Weitere aktuelle Hoffnungszeichen

  • Ein Fernsehsender der Vereinigten Arabischen Emirate (VAR) zeigt den Dokumentarfilm „Der Besuch des Friedens“ über den Papstbesuch im Februar 2019. Er behandelt die Vorbereitungen, Begegnungen und Auswirkungen, die der Papstbesuch auf die Bevölkerung in den Arabischen Emiraten hatte. Das Filmprojekt reiht sich ein in weitere Initiativen rund um das ausgerufene „Jahr der Toleranz“. Ein Teil der Doku fokussiert sich auf den Aufenthalt des Papstes in Abu Dhabi inklusive des Treffens mit Großimam Achmed al-Tayyeb und der Unterzeichnung des „Dokuments über die Brüderlichkeit aller Menschen für ein friedliches Zusammenleben in der Welt“. Die Großmesse des Papstes vor rund 100.000 Menschen im Zayed Sports City Stadion ist auch Inhalt des Films. Zusätzlich zu den Worten des Papstes enthält die Dokumentation Beiträge und Interviews mit Bürgern und Regierungsbeamten, die ihre Ansichten über den Wert des Besuchs und seine Bedeutung für die Emirate im Rahmen des „Jahres der Toleranz“ zum Ausdruck bringen. (asianews u. vn v. 5. 9.)

     

  • Der aus Deutschland stammende Bischof des brasilianischen Amazonas-Bistums Obidos, Johannes Bahlmann, kann sich verheiratete Männer als Priester vorstellen. In seiner rund 182.000m² großen Diözese gebe es Gemeinden, die „nur zwei- oder dreimal im Jahr die Messe feiern können", sagte er der Wochenzeitung „Kirche & Leben". Es sei aber wichtig, dass es Priester vor Ort gebe. Ihr Dienst beschränke sich nicht auf die Feier der Eucharistie, sondern umfasse auch Nächstenliebe und Glaubensstärkung. Bei der Amazonas-Synode im Oktober in Rom müsse auch über Gemeindeleitung durch Nicht-Priester gesprochen werden. In seinem Bistum habe er gute Erfahrungen damit gemacht.

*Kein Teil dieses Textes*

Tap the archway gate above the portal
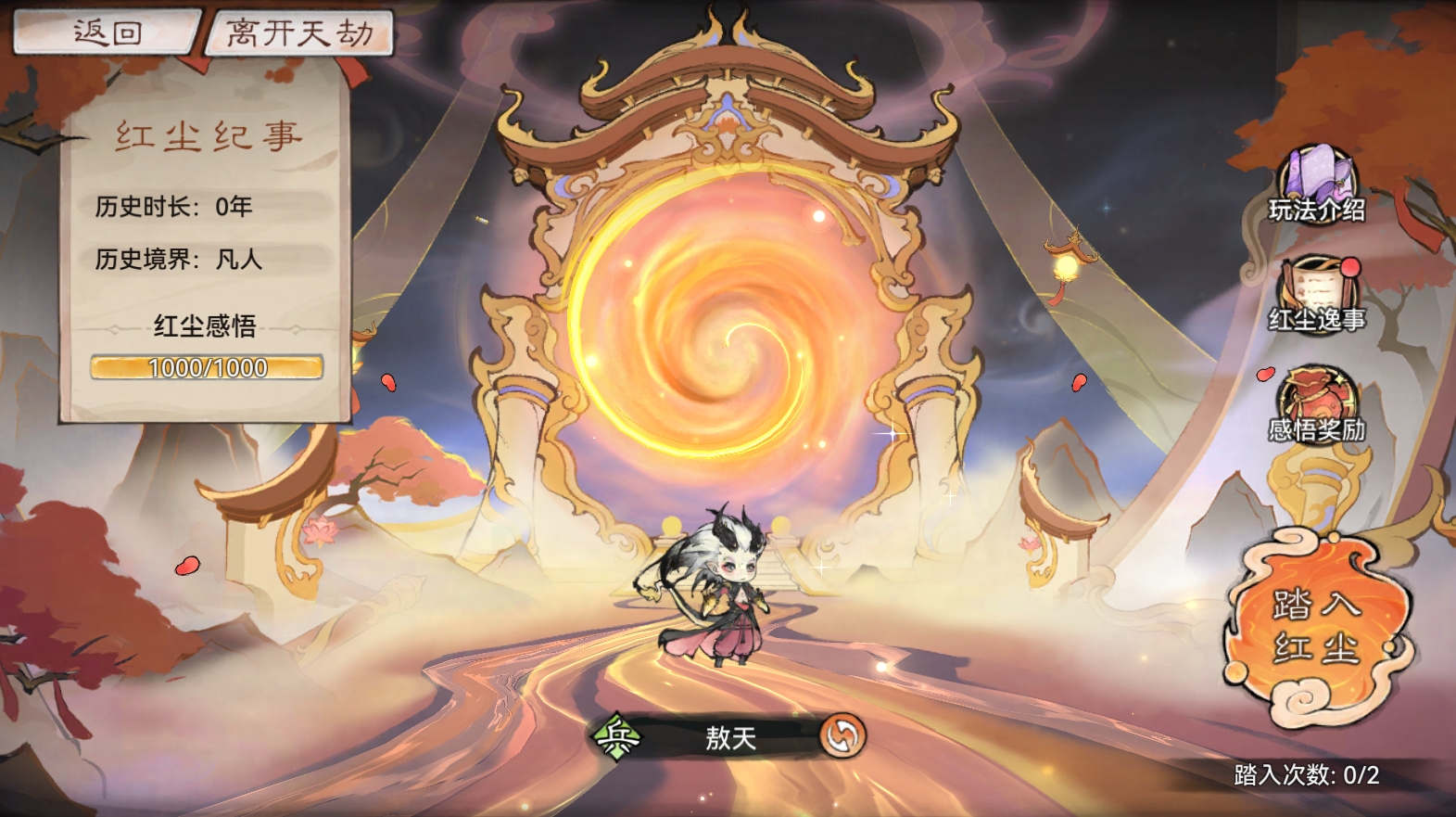The image size is (1456, 817). [x=728, y=102]
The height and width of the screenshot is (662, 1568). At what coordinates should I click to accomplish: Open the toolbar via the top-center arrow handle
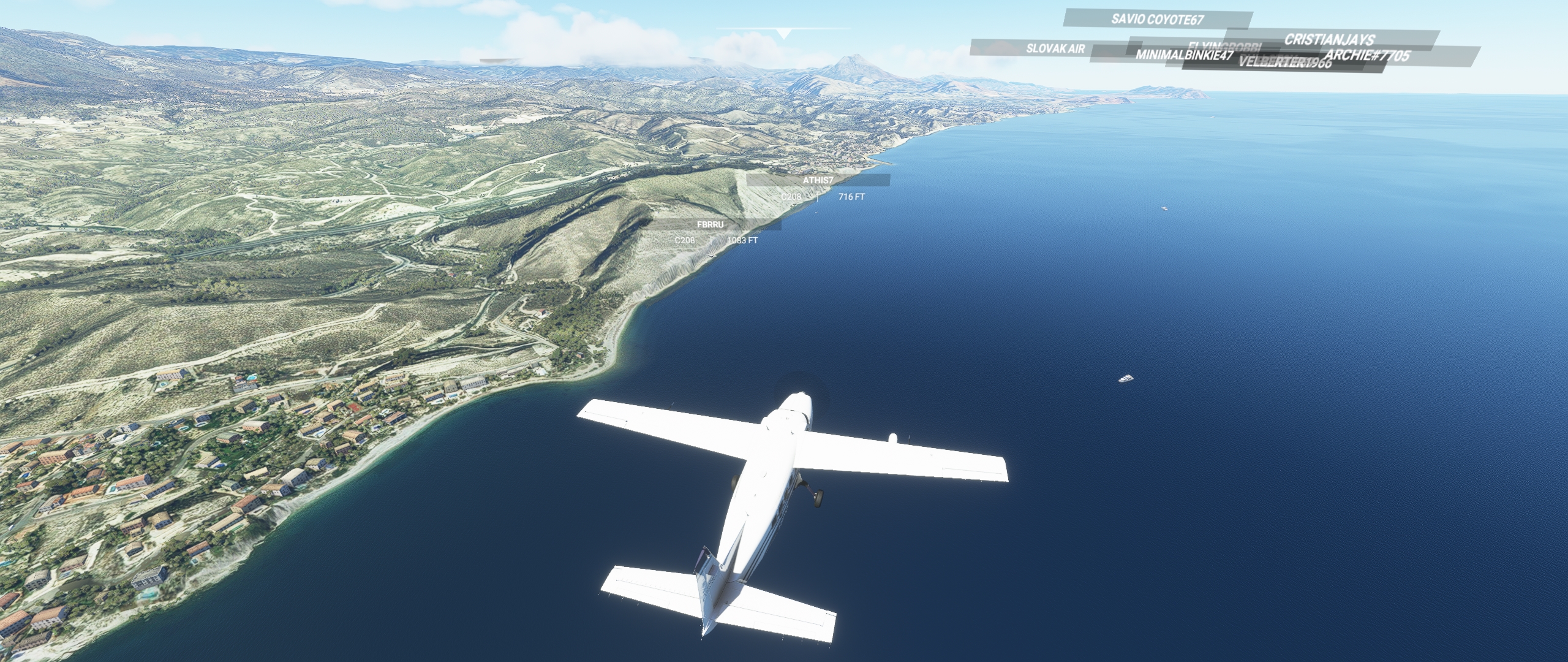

Dort leiteten zu 80 Prozent Frauen Gemeinden mit bis zu 3.000 Gläubigen. Jede Pfarrei bestehe aus rund 150 Gemeinden. Da sei es „unmöglich, dass der Priester in jeder Gemeinde Verantwortung übernimmt". Bahlmann nimmt an der von Papst Franziskus einberufenen Amazonas-Synode vom 6. bis 27. Oktober teil. (kna u. vn v. 4. 9.; JA v. 15. 9.)

     

  • Der russisch-orthodoxe Patriarch Kyrill I. hat die Bedeutung der kulturellen und akademischen Austauschprogramme zwischen dem Moskauer Patriarchat und dem Vatikan gewürdigt. Kyrill empfing am 28. August die Teilnehmer des 5. Sommerkurses für römisch-katholische Priester und Ordensleute. Sie waren Gäste des von Metropolit Hilarion (Alfejew) geleiteten Theologischen Kyrill-Method-Instituts. Die Mitglieder der vatikanischen Delegation besuchten u. a. das Nowospasskij-Kloster und die Synodalabteilung für die Beziehungen der Kirche zur Gesellschaft und zu den Medien, die von Wladimir Legojda, geleitet wird. Man setzt besonders auf eine Zusammenarbeit im Bereich der Caritas-Arbeit, weil dies der beste Weg für die Kirchen ist, einander näher zu kommen. (kap u. vn. v. 1. 9.)